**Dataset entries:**

━━━

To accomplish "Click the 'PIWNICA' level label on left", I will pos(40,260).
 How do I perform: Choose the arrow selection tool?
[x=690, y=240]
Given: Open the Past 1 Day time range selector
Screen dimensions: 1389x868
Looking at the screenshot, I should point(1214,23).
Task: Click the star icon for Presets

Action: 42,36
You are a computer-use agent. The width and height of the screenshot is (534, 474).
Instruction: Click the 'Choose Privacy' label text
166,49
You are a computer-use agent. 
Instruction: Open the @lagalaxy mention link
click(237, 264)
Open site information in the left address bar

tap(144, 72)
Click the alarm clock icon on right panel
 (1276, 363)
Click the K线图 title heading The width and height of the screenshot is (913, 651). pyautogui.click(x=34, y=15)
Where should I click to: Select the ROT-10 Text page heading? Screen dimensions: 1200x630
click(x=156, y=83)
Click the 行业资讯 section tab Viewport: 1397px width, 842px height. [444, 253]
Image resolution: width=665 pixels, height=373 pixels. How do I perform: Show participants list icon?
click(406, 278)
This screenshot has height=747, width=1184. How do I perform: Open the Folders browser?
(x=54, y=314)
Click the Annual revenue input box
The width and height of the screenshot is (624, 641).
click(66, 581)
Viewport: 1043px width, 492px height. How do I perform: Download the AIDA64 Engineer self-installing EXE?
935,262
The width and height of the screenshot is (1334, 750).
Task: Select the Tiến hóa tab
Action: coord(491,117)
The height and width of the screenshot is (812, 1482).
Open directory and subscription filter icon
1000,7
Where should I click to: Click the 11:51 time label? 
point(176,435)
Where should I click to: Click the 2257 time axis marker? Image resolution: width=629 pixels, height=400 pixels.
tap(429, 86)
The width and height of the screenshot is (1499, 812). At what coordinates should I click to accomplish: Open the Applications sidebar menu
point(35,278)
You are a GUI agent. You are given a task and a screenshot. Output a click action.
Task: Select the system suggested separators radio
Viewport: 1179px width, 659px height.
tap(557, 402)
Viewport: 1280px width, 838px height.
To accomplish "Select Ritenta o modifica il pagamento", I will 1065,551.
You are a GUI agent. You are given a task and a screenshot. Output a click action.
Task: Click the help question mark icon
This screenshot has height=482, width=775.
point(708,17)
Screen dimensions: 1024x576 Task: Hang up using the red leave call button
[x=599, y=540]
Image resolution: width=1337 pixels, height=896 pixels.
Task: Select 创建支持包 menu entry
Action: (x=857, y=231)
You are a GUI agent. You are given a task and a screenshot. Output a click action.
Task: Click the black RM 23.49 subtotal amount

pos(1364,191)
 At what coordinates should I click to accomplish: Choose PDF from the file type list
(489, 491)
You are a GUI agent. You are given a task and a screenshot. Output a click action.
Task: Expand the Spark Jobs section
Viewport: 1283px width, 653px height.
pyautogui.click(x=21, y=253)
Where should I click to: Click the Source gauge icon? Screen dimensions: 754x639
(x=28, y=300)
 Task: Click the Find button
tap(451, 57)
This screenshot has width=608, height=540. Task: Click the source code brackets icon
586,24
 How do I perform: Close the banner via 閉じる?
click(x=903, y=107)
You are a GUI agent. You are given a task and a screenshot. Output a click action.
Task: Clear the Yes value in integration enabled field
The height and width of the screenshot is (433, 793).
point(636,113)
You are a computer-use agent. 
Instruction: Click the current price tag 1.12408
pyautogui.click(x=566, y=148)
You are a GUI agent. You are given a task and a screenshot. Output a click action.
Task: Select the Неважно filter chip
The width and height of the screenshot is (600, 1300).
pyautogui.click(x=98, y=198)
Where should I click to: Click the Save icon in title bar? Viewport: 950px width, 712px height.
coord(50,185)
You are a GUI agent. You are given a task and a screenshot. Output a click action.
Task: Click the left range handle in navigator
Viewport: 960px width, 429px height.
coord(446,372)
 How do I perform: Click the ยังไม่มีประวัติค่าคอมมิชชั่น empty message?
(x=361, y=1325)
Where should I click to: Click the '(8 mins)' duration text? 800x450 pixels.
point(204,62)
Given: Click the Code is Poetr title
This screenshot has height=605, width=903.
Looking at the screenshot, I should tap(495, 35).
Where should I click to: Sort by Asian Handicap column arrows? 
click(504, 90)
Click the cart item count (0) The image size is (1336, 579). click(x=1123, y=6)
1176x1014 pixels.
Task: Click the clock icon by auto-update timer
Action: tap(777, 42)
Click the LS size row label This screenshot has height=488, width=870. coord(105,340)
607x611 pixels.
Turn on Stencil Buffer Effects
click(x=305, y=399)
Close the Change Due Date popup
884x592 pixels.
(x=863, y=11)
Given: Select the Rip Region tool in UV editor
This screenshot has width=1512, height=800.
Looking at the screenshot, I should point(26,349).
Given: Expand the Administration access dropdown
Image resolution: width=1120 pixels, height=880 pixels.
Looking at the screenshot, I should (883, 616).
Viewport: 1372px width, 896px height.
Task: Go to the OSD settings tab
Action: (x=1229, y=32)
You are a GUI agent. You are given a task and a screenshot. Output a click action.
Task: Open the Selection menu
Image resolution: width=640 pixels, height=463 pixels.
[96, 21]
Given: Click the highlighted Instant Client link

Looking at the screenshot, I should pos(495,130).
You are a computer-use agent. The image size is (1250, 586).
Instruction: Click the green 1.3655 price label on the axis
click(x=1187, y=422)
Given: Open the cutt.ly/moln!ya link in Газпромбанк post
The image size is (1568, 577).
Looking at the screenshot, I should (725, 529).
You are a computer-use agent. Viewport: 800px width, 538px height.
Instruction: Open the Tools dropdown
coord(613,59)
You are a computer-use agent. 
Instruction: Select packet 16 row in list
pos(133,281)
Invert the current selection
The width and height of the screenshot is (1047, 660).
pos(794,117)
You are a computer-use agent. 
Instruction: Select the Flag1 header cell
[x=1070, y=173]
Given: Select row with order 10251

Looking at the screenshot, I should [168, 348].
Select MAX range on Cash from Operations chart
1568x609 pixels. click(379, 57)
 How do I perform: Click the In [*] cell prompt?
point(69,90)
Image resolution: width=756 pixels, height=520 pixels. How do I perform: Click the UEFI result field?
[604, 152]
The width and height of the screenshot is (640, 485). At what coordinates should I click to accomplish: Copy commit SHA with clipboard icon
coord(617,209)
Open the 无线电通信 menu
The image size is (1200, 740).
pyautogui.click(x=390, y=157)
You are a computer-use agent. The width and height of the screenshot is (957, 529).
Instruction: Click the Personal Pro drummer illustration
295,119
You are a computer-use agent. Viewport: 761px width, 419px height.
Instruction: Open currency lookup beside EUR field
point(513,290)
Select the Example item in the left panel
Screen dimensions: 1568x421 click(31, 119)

━━━

**Exercise details:** Please output the entries above, every line exactly as it reads.

**Result of this task:**
To accomplish "Click the 'PIWNICA' level label on left", I will pos(40,260).
 How do I perform: Choose the arrow selection tool?
[x=690, y=240]
Given: Open the Past 1 Day time range selector
Screen dimensions: 1389x868
Looking at the screenshot, I should point(1214,23).
Task: Click the star icon for Presets

Action: 42,36
You are a computer-use agent. The width and height of the screenshot is (534, 474).
Instruction: Click the 'Choose Privacy' label text
166,49
You are a computer-use agent. 
Instruction: Open the @lagalaxy mention link
click(237, 264)
Open site information in the left address bar

tap(144, 72)
Click the alarm clock icon on right panel
 (1276, 363)
Click the K线图 title heading The width and height of the screenshot is (913, 651). pyautogui.click(x=34, y=15)
Where should I click to: Select the ROT-10 Text page heading? Screen dimensions: 1200x630
click(x=156, y=83)
Click the 行业资讯 section tab Viewport: 1397px width, 842px height. [444, 253]
Image resolution: width=665 pixels, height=373 pixels. How do I perform: Show participants list icon?
click(406, 278)
This screenshot has height=747, width=1184. How do I perform: Open the Folders browser?
(x=54, y=314)
Click the Annual revenue input box
The width and height of the screenshot is (624, 641).
click(66, 581)
Viewport: 1043px width, 492px height. How do I perform: Download the AIDA64 Engineer self-installing EXE?
935,262
The width and height of the screenshot is (1334, 750).
Task: Select the Tiến hóa tab
Action: coord(491,117)
The height and width of the screenshot is (812, 1482).
Open directory and subscription filter icon
1000,7
Where should I click to: Click the 11:51 time label? 
point(176,435)
Where should I click to: Click the 2257 time axis marker? Image resolution: width=629 pixels, height=400 pixels.
tap(429, 86)
The width and height of the screenshot is (1499, 812). At what coordinates should I click to accomplish: Open the Applications sidebar menu
point(35,278)
You are a GUI agent. You are given a task and a screenshot. Output a click action.
Task: Select the system suggested separators radio
Viewport: 1179px width, 659px height.
tap(557, 402)
Viewport: 1280px width, 838px height.
To accomplish "Select Ritenta o modifica il pagamento", I will 1065,551.
You are a GUI agent. You are given a task and a screenshot. Output a click action.
Task: Click the help question mark icon
This screenshot has height=482, width=775.
point(708,17)
Screen dimensions: 1024x576 Task: Hang up using the red leave call button
[x=599, y=540]
Image resolution: width=1337 pixels, height=896 pixels.
Task: Select 创建支持包 menu entry
Action: (x=857, y=231)
You are a GUI agent. You are given a task and a screenshot. Output a click action.
Task: Click the black RM 23.49 subtotal amount

pos(1364,191)
 At what coordinates should I click to accomplish: Choose PDF from the file type list
(489, 491)
You are a GUI agent. You are given a task and a screenshot. Output a click action.
Task: Expand the Spark Jobs section
Viewport: 1283px width, 653px height.
pyautogui.click(x=21, y=253)
Where should I click to: Click the Source gauge icon? Screen dimensions: 754x639
(x=28, y=300)
 Task: Click the Find button
tap(451, 57)
This screenshot has width=608, height=540. Task: Click the source code brackets icon
586,24
 How do I perform: Close the banner via 閉じる?
click(x=903, y=107)
You are a GUI agent. You are given a task and a screenshot. Output a click action.
Task: Clear the Yes value in integration enabled field
The height and width of the screenshot is (433, 793).
point(636,113)
You are a computer-use agent. 
Instruction: Click the current price tag 1.12408
pyautogui.click(x=566, y=148)
You are a GUI agent. You are given a task and a screenshot. Output a click action.
Task: Select the Неважно filter chip
The width and height of the screenshot is (600, 1300).
pyautogui.click(x=98, y=198)
Where should I click to: Click the Save icon in title bar? Viewport: 950px width, 712px height.
coord(50,185)
You are a GUI agent. You are given a task and a screenshot. Output a click action.
Task: Click the left range handle in navigator
Viewport: 960px width, 429px height.
coord(446,372)
 How do I perform: Click the ยังไม่มีประวัติค่าคอมมิชชั่น empty message?
(x=361, y=1325)
Where should I click to: Click the '(8 mins)' duration text? 800x450 pixels.
point(204,62)
Given: Click the Code is Poetr title
This screenshot has height=605, width=903.
Looking at the screenshot, I should tap(495, 35).
Where should I click to: Sort by Asian Handicap column arrows? 
click(504, 90)
Click the cart item count (0) The image size is (1336, 579). click(x=1123, y=6)
1176x1014 pixels.
Task: Click the clock icon by auto-update timer
Action: tap(777, 42)
Click the LS size row label This screenshot has height=488, width=870. coord(105,340)
607x611 pixels.
Turn on Stencil Buffer Effects
click(x=305, y=399)
Close the Change Due Date popup
884x592 pixels.
(x=863, y=11)
Given: Select the Rip Region tool in UV editor
This screenshot has width=1512, height=800.
Looking at the screenshot, I should point(26,349).
Given: Expand the Administration access dropdown
Image resolution: width=1120 pixels, height=880 pixels.
Looking at the screenshot, I should (883, 616).
Viewport: 1372px width, 896px height.
Task: Go to the OSD settings tab
Action: (x=1229, y=32)
You are a GUI agent. You are given a task and a screenshot. Output a click action.
Task: Open the Selection menu
Image resolution: width=640 pixels, height=463 pixels.
[96, 21]
Given: Click the highlighted Instant Client link

Looking at the screenshot, I should pos(495,130).
You are a computer-use agent. The image size is (1250, 586).
Instruction: Click the green 1.3655 price label on the axis
click(x=1187, y=422)
Given: Open the cutt.ly/moln!ya link in Газпромбанк post
The image size is (1568, 577).
Looking at the screenshot, I should (725, 529).
You are a computer-use agent. Viewport: 800px width, 538px height.
Instruction: Open the Tools dropdown
coord(613,59)
You are a computer-use agent. 
Instruction: Select packet 16 row in list
pos(133,281)
Invert the current selection
The width and height of the screenshot is (1047, 660).
pos(794,117)
You are a computer-use agent. 
Instruction: Select the Flag1 header cell
[x=1070, y=173]
Given: Select row with order 10251

Looking at the screenshot, I should [168, 348].
Select MAX range on Cash from Operations chart
1568x609 pixels. click(379, 57)
 How do I perform: Click the In [*] cell prompt?
point(69,90)
Image resolution: width=756 pixels, height=520 pixels. How do I perform: Click the UEFI result field?
[604, 152]
The width and height of the screenshot is (640, 485). At what coordinates should I click to accomplish: Copy commit SHA with clipboard icon
coord(617,209)
Open the 无线电通信 menu
The image size is (1200, 740).
pyautogui.click(x=390, y=157)
You are a computer-use agent. The width and height of the screenshot is (957, 529).
Instruction: Click the Personal Pro drummer illustration
295,119
You are a computer-use agent. Viewport: 761px width, 419px height.
Instruction: Open currency lookup beside EUR field
point(513,290)
Select the Example item in the left panel
Screen dimensions: 1568x421 click(31, 119)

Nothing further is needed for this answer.